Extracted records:

══════════

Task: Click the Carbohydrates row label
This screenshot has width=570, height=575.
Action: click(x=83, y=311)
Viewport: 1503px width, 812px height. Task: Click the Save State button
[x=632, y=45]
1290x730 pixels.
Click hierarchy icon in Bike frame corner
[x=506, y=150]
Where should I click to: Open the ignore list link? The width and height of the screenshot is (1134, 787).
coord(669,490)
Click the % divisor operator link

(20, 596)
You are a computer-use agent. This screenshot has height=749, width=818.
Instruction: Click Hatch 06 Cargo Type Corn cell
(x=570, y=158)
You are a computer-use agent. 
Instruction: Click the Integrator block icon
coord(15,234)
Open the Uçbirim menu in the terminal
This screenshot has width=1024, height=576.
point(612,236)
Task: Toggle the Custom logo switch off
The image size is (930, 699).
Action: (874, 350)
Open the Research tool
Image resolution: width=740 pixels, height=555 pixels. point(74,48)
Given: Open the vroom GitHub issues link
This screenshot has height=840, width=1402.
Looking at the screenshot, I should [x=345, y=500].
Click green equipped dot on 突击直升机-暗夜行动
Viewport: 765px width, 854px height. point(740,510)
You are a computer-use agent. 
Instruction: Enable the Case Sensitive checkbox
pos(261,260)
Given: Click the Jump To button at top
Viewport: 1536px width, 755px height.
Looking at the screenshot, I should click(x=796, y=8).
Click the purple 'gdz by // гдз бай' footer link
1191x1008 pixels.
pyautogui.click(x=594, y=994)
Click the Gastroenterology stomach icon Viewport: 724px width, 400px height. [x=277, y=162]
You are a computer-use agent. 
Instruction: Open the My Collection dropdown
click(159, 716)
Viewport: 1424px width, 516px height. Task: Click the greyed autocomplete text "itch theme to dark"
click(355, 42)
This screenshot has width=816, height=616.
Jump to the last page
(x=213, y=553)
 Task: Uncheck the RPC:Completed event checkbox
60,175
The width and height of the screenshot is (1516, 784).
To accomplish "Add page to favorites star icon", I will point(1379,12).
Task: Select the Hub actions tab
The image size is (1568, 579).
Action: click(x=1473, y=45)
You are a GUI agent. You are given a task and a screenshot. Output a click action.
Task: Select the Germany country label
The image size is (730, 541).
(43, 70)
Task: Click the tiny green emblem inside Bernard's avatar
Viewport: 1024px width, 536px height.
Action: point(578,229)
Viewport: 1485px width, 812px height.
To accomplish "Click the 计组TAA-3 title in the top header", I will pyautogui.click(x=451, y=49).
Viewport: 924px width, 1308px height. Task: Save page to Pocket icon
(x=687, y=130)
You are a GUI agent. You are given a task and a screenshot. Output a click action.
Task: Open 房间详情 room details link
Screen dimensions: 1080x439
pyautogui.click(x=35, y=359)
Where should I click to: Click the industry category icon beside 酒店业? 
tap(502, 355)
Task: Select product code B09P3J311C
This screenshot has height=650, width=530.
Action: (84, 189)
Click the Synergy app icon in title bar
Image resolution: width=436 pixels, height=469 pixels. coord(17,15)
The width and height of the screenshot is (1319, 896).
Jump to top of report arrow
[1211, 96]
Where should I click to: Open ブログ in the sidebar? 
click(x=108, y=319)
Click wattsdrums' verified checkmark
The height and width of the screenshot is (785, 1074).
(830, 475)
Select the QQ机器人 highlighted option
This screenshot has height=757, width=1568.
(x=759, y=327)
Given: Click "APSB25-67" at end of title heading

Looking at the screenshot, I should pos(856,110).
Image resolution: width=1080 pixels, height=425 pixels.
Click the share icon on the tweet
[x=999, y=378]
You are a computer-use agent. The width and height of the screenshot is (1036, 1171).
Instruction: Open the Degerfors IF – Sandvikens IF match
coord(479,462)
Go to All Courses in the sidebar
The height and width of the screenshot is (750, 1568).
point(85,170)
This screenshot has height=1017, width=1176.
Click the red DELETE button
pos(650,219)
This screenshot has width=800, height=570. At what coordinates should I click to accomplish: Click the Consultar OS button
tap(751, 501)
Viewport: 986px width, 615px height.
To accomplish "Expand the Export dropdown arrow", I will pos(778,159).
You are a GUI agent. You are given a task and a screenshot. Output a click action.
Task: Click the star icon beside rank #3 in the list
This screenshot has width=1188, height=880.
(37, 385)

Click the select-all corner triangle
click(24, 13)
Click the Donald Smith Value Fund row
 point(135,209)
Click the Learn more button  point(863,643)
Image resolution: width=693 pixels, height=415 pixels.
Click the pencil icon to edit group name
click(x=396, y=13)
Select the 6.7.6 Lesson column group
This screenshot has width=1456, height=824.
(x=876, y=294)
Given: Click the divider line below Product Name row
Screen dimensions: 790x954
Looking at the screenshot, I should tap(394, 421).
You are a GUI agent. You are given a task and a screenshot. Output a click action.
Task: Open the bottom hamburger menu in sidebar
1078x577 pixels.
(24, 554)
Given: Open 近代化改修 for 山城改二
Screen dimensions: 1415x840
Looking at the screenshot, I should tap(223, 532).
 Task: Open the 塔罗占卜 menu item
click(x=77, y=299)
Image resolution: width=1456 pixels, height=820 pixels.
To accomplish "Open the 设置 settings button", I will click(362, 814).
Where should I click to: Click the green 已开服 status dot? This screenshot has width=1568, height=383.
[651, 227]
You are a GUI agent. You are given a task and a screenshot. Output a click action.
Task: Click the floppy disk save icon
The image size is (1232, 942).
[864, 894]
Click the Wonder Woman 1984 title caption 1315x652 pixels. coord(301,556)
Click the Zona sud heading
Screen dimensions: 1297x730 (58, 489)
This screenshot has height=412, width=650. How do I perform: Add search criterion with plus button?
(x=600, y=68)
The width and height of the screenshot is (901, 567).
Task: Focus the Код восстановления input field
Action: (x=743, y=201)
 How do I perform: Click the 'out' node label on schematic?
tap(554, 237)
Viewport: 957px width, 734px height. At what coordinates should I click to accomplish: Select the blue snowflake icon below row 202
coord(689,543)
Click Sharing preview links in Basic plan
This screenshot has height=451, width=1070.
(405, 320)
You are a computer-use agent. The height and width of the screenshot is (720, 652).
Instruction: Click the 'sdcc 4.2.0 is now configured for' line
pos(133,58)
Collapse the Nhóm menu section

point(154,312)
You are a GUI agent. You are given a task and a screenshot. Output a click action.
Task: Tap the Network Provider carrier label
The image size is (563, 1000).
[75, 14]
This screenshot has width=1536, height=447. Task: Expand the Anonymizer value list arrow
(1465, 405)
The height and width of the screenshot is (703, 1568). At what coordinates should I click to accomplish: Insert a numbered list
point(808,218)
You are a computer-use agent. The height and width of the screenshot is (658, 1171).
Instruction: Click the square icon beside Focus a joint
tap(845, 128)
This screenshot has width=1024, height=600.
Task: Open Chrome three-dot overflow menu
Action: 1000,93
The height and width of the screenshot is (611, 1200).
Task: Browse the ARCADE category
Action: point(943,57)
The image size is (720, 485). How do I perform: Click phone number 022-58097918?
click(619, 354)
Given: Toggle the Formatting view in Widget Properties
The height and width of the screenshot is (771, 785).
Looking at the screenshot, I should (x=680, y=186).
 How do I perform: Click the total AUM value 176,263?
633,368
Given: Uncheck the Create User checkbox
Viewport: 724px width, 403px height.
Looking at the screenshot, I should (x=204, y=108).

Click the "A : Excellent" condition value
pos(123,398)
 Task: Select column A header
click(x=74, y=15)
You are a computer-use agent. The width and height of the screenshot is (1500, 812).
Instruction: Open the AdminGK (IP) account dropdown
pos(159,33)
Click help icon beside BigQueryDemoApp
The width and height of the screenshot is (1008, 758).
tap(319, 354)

══════════

● **Your objective**:
Retype every entry exactly as it stands.

● **Task result**:
Task: Click the Carbohydrates row label
This screenshot has width=570, height=575.
Action: click(x=83, y=311)
Viewport: 1503px width, 812px height. Task: Click the Save State button
[x=632, y=45]
1290x730 pixels.
Click hierarchy icon in Bike frame corner
[x=506, y=150]
Where should I click to: Open the ignore list link? The width and height of the screenshot is (1134, 787).
coord(669,490)
Click the % divisor operator link

(20, 596)
You are a computer-use agent. This screenshot has height=749, width=818.
Instruction: Click Hatch 06 Cargo Type Corn cell
(x=570, y=158)
You are a computer-use agent. 
Instruction: Click the Integrator block icon
coord(15,234)
Open the Uçbirim menu in the terminal
This screenshot has width=1024, height=576.
point(612,236)
Task: Toggle the Custom logo switch off
The image size is (930, 699).
Action: (874, 350)
Open the Research tool
Image resolution: width=740 pixels, height=555 pixels. point(74,48)
Given: Open the vroom GitHub issues link
This screenshot has height=840, width=1402.
Looking at the screenshot, I should [x=345, y=500].
Click green equipped dot on 突击直升机-暗夜行动
Viewport: 765px width, 854px height. point(740,510)
You are a computer-use agent. 
Instruction: Enable the Case Sensitive checkbox
pos(261,260)
Given: Click the Jump To button at top
Viewport: 1536px width, 755px height.
Looking at the screenshot, I should click(x=796, y=8).
Click the purple 'gdz by // гдз бай' footer link
1191x1008 pixels.
pyautogui.click(x=594, y=994)
Click the Gastroenterology stomach icon Viewport: 724px width, 400px height. [x=277, y=162]
You are a computer-use agent. 
Instruction: Open the My Collection dropdown
click(159, 716)
Viewport: 1424px width, 516px height. Task: Click the greyed autocomplete text "itch theme to dark"
click(355, 42)
This screenshot has width=816, height=616.
Jump to the last page
(x=213, y=553)
 Task: Uncheck the RPC:Completed event checkbox
60,175
The width and height of the screenshot is (1516, 784).
To accomplish "Add page to favorites star icon", I will point(1379,12).
Task: Select the Hub actions tab
The image size is (1568, 579).
Action: click(x=1473, y=45)
You are a GUI agent. You are given a task and a screenshot. Output a click action.
Task: Select the Germany country label
The image size is (730, 541).
(43, 70)
Task: Click the tiny green emblem inside Bernard's avatar
Viewport: 1024px width, 536px height.
Action: point(578,229)
Viewport: 1485px width, 812px height.
To accomplish "Click the 计组TAA-3 title in the top header", I will pyautogui.click(x=451, y=49).
Viewport: 924px width, 1308px height. Task: Save page to Pocket icon
(x=687, y=130)
You are a GUI agent. You are given a task and a screenshot. Output a click action.
Task: Open 房间详情 room details link
Screen dimensions: 1080x439
pyautogui.click(x=35, y=359)
Where should I click to: Click the industry category icon beside 酒店业? 
tap(502, 355)
Task: Select product code B09P3J311C
This screenshot has height=650, width=530.
Action: (84, 189)
Click the Synergy app icon in title bar
Image resolution: width=436 pixels, height=469 pixels. coord(17,15)
The width and height of the screenshot is (1319, 896).
Jump to top of report arrow
[1211, 96]
Where should I click to: Open ブログ in the sidebar? 
click(x=108, y=319)
Click wattsdrums' verified checkmark
The height and width of the screenshot is (785, 1074).
(830, 475)
Select the QQ机器人 highlighted option
This screenshot has height=757, width=1568.
(x=759, y=327)
Given: Click "APSB25-67" at end of title heading

Looking at the screenshot, I should pos(856,110).
Image resolution: width=1080 pixels, height=425 pixels.
Click the share icon on the tweet
[x=999, y=378]
You are a computer-use agent. The width and height of the screenshot is (1036, 1171).
Instruction: Open the Degerfors IF – Sandvikens IF match
coord(479,462)
Go to All Courses in the sidebar
The height and width of the screenshot is (750, 1568).
point(85,170)
This screenshot has height=1017, width=1176.
Click the red DELETE button
pos(650,219)
This screenshot has width=800, height=570. At what coordinates should I click to accomplish: Click the Consultar OS button
tap(751, 501)
Viewport: 986px width, 615px height.
To accomplish "Expand the Export dropdown arrow", I will pos(778,159).
You are a GUI agent. You are given a task and a screenshot. Output a click action.
Task: Click the star icon beside rank #3 in the list
This screenshot has width=1188, height=880.
(37, 385)

Click the select-all corner triangle
click(24, 13)
Click the Donald Smith Value Fund row
 point(135,209)
Click the Learn more button  point(863,643)
Image resolution: width=693 pixels, height=415 pixels.
Click the pencil icon to edit group name
click(x=396, y=13)
Select the 6.7.6 Lesson column group
This screenshot has width=1456, height=824.
(x=876, y=294)
Given: Click the divider line below Product Name row
Screen dimensions: 790x954
Looking at the screenshot, I should tap(394, 421).
You are a GUI agent. You are given a task and a screenshot. Output a click action.
Task: Open the bottom hamburger menu in sidebar
1078x577 pixels.
(24, 554)
Given: Open 近代化改修 for 山城改二
Screen dimensions: 1415x840
Looking at the screenshot, I should tap(223, 532).
 Task: Open the 塔罗占卜 menu item
click(x=77, y=299)
Image resolution: width=1456 pixels, height=820 pixels.
To accomplish "Open the 设置 settings button", I will click(362, 814).
Where should I click to: Click the green 已开服 status dot? This screenshot has width=1568, height=383.
[651, 227]
You are a GUI agent. You are given a task and a screenshot. Output a click action.
Task: Click the floppy disk save icon
The image size is (1232, 942).
[864, 894]
Click the Wonder Woman 1984 title caption 1315x652 pixels. coord(301,556)
Click the Zona sud heading
Screen dimensions: 1297x730 (58, 489)
This screenshot has height=412, width=650. How do I perform: Add search criterion with plus button?
(x=600, y=68)
The width and height of the screenshot is (901, 567).
Task: Focus the Код восстановления input field
Action: (x=743, y=201)
 How do I perform: Click the 'out' node label on schematic?
tap(554, 237)
Viewport: 957px width, 734px height. At what coordinates should I click to accomplish: Select the blue snowflake icon below row 202
coord(689,543)
Click Sharing preview links in Basic plan
This screenshot has height=451, width=1070.
(405, 320)
You are a computer-use agent. The height and width of the screenshot is (720, 652).
Instruction: Click the 'sdcc 4.2.0 is now configured for' line
pos(133,58)
Collapse the Nhóm menu section

point(154,312)
You are a GUI agent. You are given a task and a screenshot. Output a click action.
Task: Tap the Network Provider carrier label
The image size is (563, 1000).
[75, 14]
This screenshot has width=1536, height=447. Task: Expand the Anonymizer value list arrow
(1465, 405)
The height and width of the screenshot is (703, 1568). At what coordinates should I click to accomplish: Insert a numbered list
point(808,218)
You are a computer-use agent. The height and width of the screenshot is (658, 1171).
Instruction: Click the square icon beside Focus a joint
tap(845, 128)
This screenshot has width=1024, height=600.
Task: Open Chrome three-dot overflow menu
Action: 1000,93
The height and width of the screenshot is (611, 1200).
Task: Browse the ARCADE category
Action: point(943,57)
The image size is (720, 485). How do I perform: Click phone number 022-58097918?
click(619, 354)
Given: Toggle the Formatting view in Widget Properties
The height and width of the screenshot is (771, 785).
Looking at the screenshot, I should (x=680, y=186).
 How do I perform: Click the total AUM value 176,263?
633,368
Given: Uncheck the Create User checkbox
Viewport: 724px width, 403px height.
Looking at the screenshot, I should (x=204, y=108).

Click the "A : Excellent" condition value
pos(123,398)
 Task: Select column A header
click(x=74, y=15)
You are a computer-use agent. The width and height of the screenshot is (1500, 812).
Instruction: Open the AdminGK (IP) account dropdown
pos(159,33)
Click help icon beside BigQueryDemoApp
The width and height of the screenshot is (1008, 758).
tap(319, 354)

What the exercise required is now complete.